• [Work instructions] Turn the items below into a JSON list of strings with one string per line, and leave out the blank lines.

Interface element records
* * *

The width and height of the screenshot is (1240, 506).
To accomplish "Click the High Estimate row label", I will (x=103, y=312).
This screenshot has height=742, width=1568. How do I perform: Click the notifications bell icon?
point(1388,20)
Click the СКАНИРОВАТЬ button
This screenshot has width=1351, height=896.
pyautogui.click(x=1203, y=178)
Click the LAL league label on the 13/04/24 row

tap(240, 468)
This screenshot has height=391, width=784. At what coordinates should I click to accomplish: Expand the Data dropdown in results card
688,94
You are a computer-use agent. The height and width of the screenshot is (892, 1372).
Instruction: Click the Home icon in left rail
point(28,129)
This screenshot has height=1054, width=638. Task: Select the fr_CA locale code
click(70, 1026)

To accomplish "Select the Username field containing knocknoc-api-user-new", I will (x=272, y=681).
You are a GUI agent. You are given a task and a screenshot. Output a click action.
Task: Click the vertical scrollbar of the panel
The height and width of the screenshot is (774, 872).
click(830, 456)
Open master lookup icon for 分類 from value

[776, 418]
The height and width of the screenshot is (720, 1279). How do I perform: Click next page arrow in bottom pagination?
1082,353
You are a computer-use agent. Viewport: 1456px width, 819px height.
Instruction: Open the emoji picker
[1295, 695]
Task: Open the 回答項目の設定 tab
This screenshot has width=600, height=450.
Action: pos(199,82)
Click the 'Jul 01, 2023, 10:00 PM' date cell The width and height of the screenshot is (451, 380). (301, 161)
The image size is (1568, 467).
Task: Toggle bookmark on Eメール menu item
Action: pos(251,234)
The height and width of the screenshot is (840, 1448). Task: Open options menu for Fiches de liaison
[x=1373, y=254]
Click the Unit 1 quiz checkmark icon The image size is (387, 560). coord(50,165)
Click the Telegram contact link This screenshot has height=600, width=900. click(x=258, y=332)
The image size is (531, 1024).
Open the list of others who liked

* * *

• [Finished exercise]
[
  "The width and height of the screenshot is (1240, 506).",
  "To accomplish \"Click the High Estimate row label\", I will (x=103, y=312).",
  "This screenshot has height=742, width=1568. How do I perform: Click the notifications bell icon?",
  "point(1388,20)",
  "Click the СКАНИРОВАТЬ button",
  "This screenshot has width=1351, height=896.",
  "pyautogui.click(x=1203, y=178)",
  "Click the LAL league label on the 13/04/24 row",
  "tap(240, 468)",
  "This screenshot has height=391, width=784. At what coordinates should I click to accomplish: Expand the Data dropdown in results card",
  "688,94",
  "You are a computer-use agent. The height and width of the screenshot is (892, 1372).",
  "Instruction: Click the Home icon in left rail",
  "point(28,129)",
  "This screenshot has height=1054, width=638. Task: Select the fr_CA locale code",
  "click(70, 1026)",
  "To accomplish \"Select the Username field containing knocknoc-api-user-new\", I will (x=272, y=681).",
  "You are a GUI agent. You are given a task and a screenshot. Output a click action.",
  "Task: Click the vertical scrollbar of the panel",
  "The height and width of the screenshot is (774, 872).",
  "click(830, 456)",
  "Open master lookup icon for 分類 from value",
  "[776, 418]",
  "The height and width of the screenshot is (720, 1279). How do I perform: Click next page arrow in bottom pagination?",
  "1082,353",
  "You are a computer-use agent. Viewport: 1456px width, 819px height.",
  "Instruction: Open the emoji picker",
  "[1295, 695]",
  "Task: Open the 回答項目の設定 tab",
  "This screenshot has width=600, height=450.",
  "Action: pos(199,82)",
  "Click the 'Jul 01, 2023, 10:00 PM' date cell The width and height of the screenshot is (451, 380). (301, 161)",
  "The image size is (1568, 467).",
  "Task: Toggle bookmark on Eメール menu item",
  "Action: pos(251,234)",
  "The height and width of the screenshot is (840, 1448). Task: Open options menu for Fiches de liaison",
  "[x=1373, y=254]",
  "Click the Unit 1 quiz checkmark icon The image size is (387, 560). coord(50,165)",
  "Click the Telegram contact link This screenshot has height=600, width=900. click(x=258, y=332)",
  "The image size is (531, 1024).",
  "Open the list of others who liked"
]